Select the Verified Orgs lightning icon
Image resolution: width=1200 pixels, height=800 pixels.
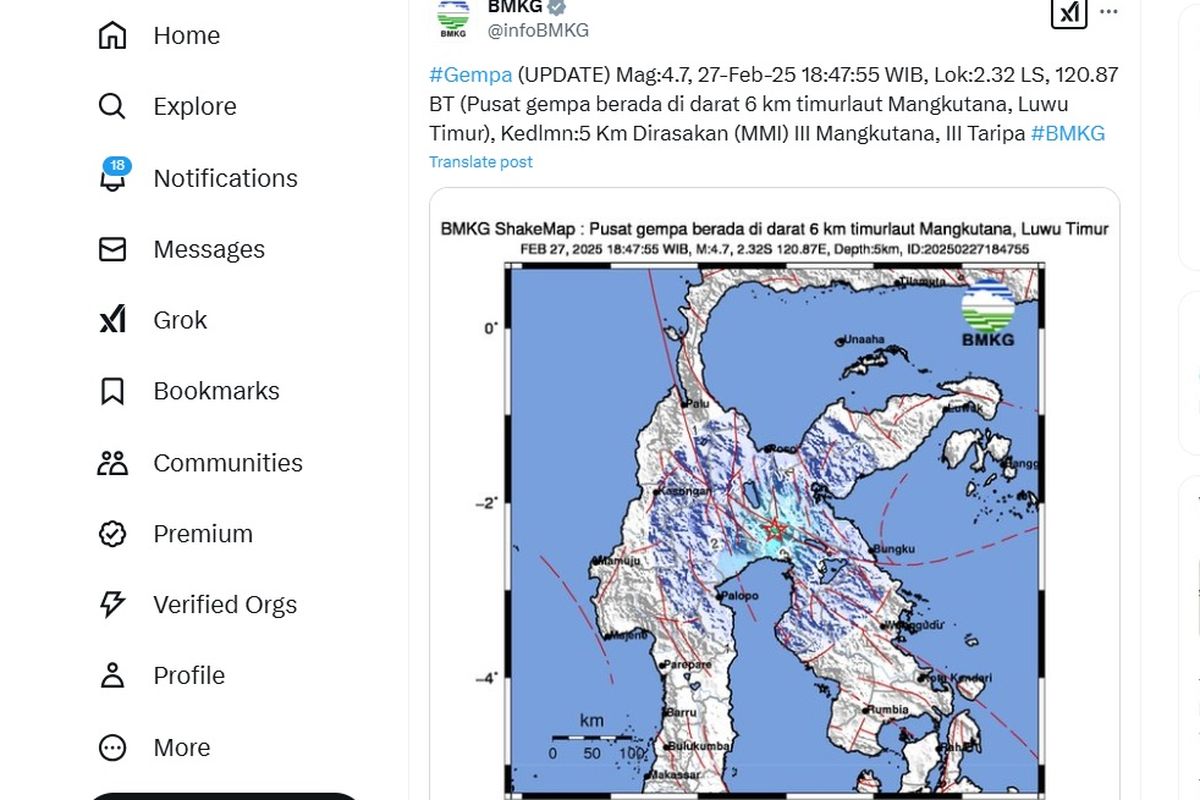tap(113, 604)
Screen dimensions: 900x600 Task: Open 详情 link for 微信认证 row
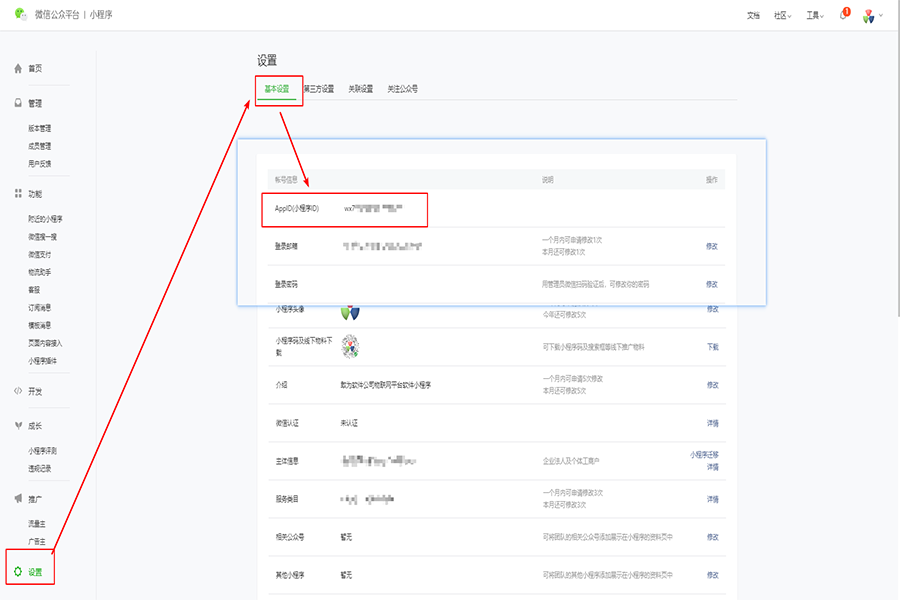click(712, 423)
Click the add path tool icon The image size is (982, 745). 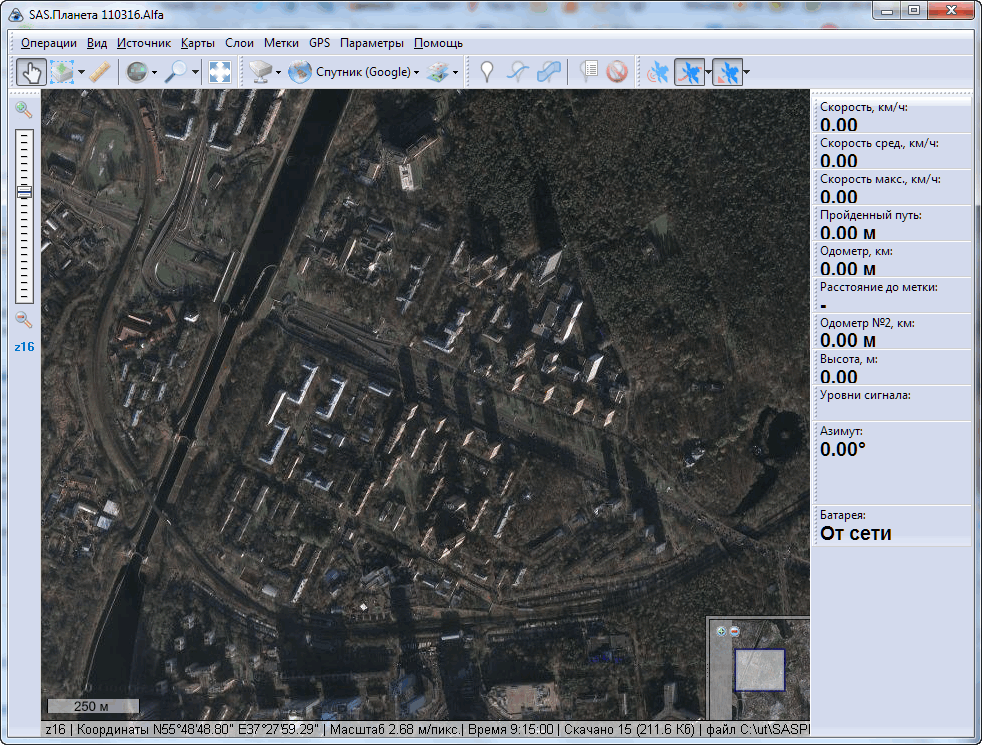click(517, 72)
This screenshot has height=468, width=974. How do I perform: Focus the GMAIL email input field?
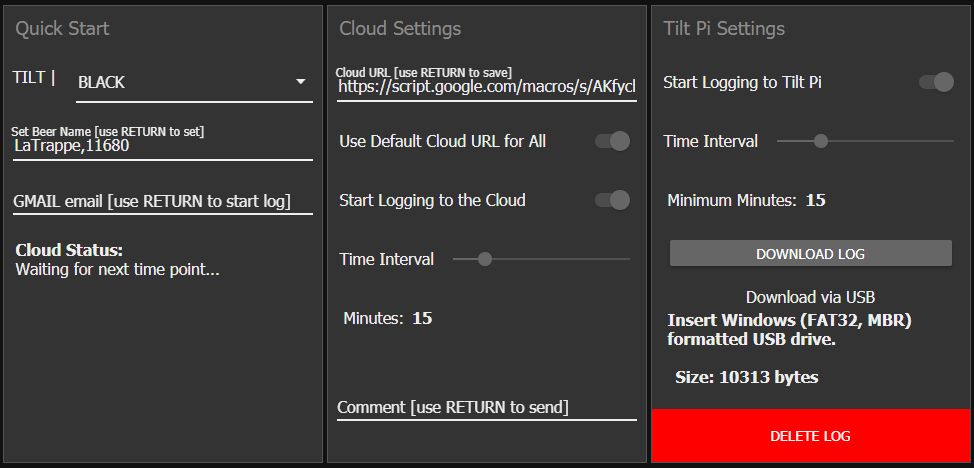pyautogui.click(x=162, y=201)
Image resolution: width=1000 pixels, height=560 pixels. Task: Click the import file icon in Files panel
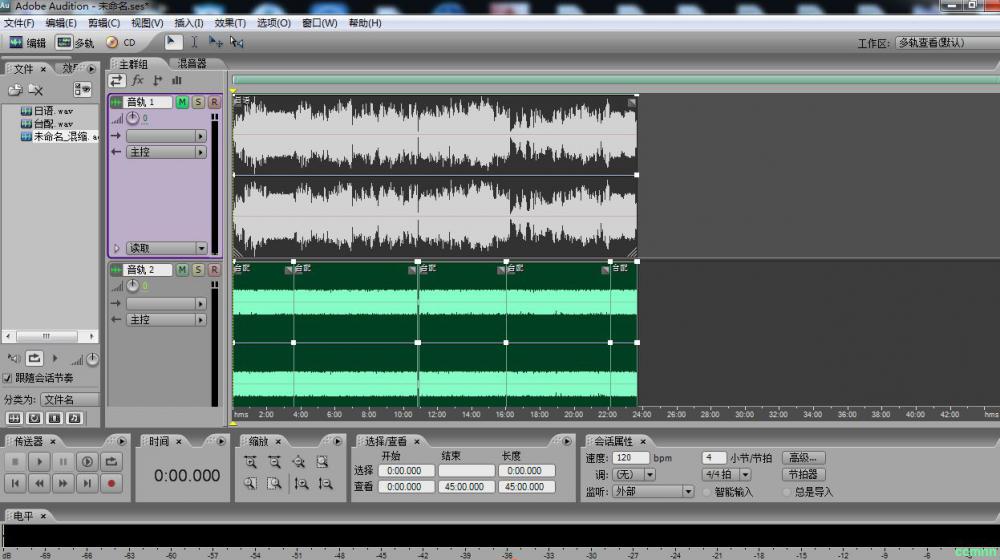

▬▬▬

**REQUIRED WORK**
Find the line that contains "This screenshot has". Copy it and every line after it through the end of the listing exactly, but not the pictures.

**RESPONSE**
This screenshot has height=468, width=974. How do I perform: Focus the GMAIL email input field?
pyautogui.click(x=162, y=201)
Image resolution: width=1000 pixels, height=560 pixels. Task: Click the import file icon in Files panel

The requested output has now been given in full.